→ **Extrait choisi**:
Bien des raisons font qu’on choisit de lire tel ou tel livre. Cette fois, j’ai lu Les passeurs de Nicole Balvay-Haillot (éditions Vermillon) pour la seule raison que j’ai connu l’auteure lors d’ateliers d’écriture. Elle a lu mes histoires d’Irlandais, je lisais ses histoires de France, de Tunisie.
J’ai parlé d’elle à quelques reprises dans mon blogue et même sur Voir.ca. Son roman Dérives m’a touchée parce que la relation mère-fille m’émeut toujours. Son livre de nouvelles, Fenêtre sur vies, a obtenu une mention au Prix Jacques-Poirier en 2009.
Celui-ci, Les Passeurs, même si je ne l’avais pas su, je l’aurais senti à la lecture, a demandé beaucoup de recherches et du temps et du silence et de l’obstination. Ce livre, elle le portait depuis plusieurs années, c’est l’histoire de toute une vie, la sienne, celle de ses parents séparés, celle de la seconde guerre mondiale.
Pour sa recherche, cette Française d’origine qui vit au Québec depuis quarante-quatre ans, a choisi un jour d’aller passer trois mois à Vezelay, à deux heures de route des événements relatés dans son récit. Elle entreprit de continuer à fouiller son passé, de retrouver des membres de la famille, à écouter des témoignages des descendants de passeurs, ces personnes qui prenaient bien des risques en faisant passer des personnes ou des messages ou des lettres de la zone occupée à la zone libre. Sans la famille Tillier qui permit à ses parents d’être réunis, l’auteure n’aurait pas vu le jour.

→ **Énoncé du problème**: Reproduisez fidèlement le passage de l'extrait situé entre « Bien des raisons » et « France, de Tunisie. », ces deux bornes comprises. Les items n'ont aucun rapport avec l'extrait.

→ **Items fournis**:
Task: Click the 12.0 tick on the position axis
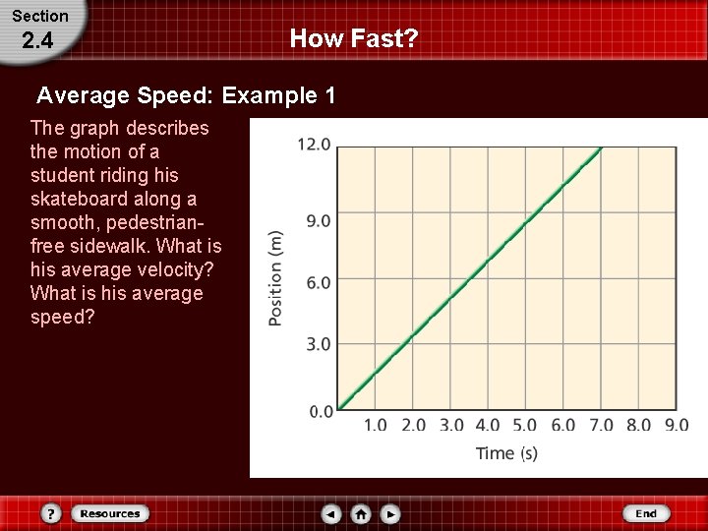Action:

--

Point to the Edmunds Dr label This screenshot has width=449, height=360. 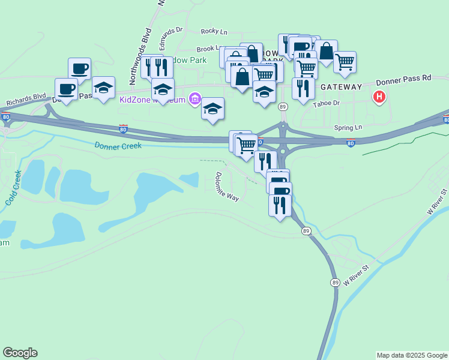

→ **Résultat obtenu**:
Bien des raisons font qu’on choisit de lire tel ou tel livre. Cette fois, j’ai lu Les passeurs de Nicole Balvay-Haillot (éditions Vermillon) pour la seule raison que j’ai connu l’auteure lors d’ateliers d’écriture. Elle a lu mes histoires d’Irlandais, je lisais ses histoires de France, de Tunisie.